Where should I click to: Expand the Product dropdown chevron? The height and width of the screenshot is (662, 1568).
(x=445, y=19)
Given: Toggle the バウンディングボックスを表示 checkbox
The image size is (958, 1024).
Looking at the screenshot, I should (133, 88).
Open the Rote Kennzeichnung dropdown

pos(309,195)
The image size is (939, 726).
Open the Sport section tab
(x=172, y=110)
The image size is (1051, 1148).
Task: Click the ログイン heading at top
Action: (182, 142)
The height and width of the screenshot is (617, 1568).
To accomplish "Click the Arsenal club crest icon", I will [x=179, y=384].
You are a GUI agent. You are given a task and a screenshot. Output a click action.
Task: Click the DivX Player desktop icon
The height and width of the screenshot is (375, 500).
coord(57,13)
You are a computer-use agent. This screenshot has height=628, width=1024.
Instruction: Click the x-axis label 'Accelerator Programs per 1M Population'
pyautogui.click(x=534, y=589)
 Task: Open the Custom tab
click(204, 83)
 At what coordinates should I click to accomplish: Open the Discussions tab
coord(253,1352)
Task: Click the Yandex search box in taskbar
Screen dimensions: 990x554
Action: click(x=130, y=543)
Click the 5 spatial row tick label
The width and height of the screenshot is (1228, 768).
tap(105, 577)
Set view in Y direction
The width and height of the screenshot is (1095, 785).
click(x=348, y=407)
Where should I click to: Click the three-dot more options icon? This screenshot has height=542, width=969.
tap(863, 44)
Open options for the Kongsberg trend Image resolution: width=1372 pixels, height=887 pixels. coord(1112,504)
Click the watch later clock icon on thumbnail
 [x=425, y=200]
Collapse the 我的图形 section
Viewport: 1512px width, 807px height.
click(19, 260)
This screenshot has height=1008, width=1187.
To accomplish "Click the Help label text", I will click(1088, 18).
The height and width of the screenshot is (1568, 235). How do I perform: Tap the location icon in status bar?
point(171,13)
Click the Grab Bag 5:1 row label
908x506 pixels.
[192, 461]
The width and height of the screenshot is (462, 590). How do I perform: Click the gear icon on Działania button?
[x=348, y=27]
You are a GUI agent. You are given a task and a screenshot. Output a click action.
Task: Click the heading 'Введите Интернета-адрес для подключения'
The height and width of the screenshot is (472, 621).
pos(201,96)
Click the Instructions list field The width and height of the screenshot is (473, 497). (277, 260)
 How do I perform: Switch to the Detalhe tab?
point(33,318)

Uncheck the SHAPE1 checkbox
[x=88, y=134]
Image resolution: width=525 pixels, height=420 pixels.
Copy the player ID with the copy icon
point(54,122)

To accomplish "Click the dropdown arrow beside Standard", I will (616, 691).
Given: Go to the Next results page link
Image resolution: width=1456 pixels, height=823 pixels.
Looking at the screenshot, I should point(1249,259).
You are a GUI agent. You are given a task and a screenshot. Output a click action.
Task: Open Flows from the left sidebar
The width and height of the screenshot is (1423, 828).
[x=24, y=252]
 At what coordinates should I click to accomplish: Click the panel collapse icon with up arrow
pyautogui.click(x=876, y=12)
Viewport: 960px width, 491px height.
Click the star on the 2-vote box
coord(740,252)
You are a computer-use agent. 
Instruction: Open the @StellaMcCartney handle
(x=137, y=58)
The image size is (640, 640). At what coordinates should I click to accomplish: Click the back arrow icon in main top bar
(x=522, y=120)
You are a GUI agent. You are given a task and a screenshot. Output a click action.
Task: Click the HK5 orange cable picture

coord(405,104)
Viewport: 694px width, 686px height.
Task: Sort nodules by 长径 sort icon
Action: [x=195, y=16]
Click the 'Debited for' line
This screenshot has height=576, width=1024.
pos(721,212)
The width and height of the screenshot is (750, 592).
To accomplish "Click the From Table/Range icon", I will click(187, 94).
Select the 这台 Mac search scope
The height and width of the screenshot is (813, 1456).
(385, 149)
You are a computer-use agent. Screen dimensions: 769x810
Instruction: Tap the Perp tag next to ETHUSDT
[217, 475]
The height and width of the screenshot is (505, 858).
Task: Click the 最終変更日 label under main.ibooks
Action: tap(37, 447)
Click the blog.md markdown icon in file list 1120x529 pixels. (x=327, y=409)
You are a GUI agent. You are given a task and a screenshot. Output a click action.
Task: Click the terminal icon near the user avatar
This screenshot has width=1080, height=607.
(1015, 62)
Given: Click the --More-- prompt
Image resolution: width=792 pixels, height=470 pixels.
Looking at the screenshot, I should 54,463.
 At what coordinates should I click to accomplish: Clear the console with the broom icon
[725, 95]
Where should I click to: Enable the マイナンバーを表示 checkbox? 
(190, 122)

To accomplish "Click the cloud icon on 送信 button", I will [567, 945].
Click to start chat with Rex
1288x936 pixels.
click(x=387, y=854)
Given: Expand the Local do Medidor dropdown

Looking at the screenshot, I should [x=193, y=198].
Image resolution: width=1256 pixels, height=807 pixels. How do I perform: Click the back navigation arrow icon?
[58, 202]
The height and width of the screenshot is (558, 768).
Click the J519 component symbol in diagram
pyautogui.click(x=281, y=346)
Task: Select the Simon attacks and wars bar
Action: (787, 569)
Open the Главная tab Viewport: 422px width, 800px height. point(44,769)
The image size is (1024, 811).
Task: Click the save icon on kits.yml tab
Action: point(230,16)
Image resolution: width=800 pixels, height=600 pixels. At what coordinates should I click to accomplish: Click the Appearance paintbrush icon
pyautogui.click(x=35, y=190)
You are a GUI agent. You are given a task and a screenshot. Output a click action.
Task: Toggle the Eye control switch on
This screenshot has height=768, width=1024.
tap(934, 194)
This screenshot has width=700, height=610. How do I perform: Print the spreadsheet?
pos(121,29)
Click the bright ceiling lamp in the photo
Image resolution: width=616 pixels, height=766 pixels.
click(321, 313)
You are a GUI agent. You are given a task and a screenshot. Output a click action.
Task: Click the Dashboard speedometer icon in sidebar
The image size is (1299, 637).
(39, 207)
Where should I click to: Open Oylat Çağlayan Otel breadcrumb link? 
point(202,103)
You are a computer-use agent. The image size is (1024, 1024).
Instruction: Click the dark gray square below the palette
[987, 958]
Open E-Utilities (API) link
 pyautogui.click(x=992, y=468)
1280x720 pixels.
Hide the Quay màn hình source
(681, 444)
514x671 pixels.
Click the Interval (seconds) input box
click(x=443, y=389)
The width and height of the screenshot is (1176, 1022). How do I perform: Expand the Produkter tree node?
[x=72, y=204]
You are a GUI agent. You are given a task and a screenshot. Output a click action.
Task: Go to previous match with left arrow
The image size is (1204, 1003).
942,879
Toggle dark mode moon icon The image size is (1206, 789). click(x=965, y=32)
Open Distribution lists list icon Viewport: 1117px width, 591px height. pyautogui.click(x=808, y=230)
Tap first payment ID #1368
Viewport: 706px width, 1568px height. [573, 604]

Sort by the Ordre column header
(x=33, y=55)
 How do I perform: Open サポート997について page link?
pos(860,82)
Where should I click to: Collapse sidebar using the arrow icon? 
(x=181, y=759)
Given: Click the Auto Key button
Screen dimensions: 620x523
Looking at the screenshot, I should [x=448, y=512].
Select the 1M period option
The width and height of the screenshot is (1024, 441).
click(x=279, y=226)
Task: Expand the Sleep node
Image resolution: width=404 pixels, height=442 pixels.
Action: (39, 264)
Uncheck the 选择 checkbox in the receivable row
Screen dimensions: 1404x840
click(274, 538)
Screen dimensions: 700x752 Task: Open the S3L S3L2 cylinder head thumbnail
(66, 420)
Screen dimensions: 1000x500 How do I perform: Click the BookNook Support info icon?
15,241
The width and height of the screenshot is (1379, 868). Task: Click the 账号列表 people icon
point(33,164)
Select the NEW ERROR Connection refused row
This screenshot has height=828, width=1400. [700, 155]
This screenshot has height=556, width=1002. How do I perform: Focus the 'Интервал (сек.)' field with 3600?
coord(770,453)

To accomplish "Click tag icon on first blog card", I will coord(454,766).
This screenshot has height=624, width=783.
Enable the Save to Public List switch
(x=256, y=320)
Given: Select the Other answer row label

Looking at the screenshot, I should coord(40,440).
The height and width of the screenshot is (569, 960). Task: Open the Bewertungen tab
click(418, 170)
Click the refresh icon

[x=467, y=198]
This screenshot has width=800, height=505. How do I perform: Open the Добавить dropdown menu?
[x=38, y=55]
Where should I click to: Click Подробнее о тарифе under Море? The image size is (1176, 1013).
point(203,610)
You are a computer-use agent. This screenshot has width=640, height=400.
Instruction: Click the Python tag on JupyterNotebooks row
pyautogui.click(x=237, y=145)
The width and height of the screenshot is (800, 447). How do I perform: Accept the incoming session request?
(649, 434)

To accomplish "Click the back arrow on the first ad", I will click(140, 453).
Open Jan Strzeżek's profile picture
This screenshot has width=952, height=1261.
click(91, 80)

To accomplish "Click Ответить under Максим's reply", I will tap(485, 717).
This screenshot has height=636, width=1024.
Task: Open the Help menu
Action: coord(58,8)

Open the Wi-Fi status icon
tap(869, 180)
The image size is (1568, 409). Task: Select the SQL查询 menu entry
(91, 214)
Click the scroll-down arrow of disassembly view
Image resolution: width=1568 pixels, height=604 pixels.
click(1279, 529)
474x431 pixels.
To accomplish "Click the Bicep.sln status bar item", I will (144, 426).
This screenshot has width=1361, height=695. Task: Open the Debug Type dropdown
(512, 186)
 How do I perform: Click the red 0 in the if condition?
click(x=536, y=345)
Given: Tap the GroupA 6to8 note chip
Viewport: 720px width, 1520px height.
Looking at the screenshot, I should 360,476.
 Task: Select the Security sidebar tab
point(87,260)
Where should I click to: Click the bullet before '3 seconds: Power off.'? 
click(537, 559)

- Prompt -
The total, and nothing more: how many lines in the entries contain "computer"?

- Solution for this exercise -
5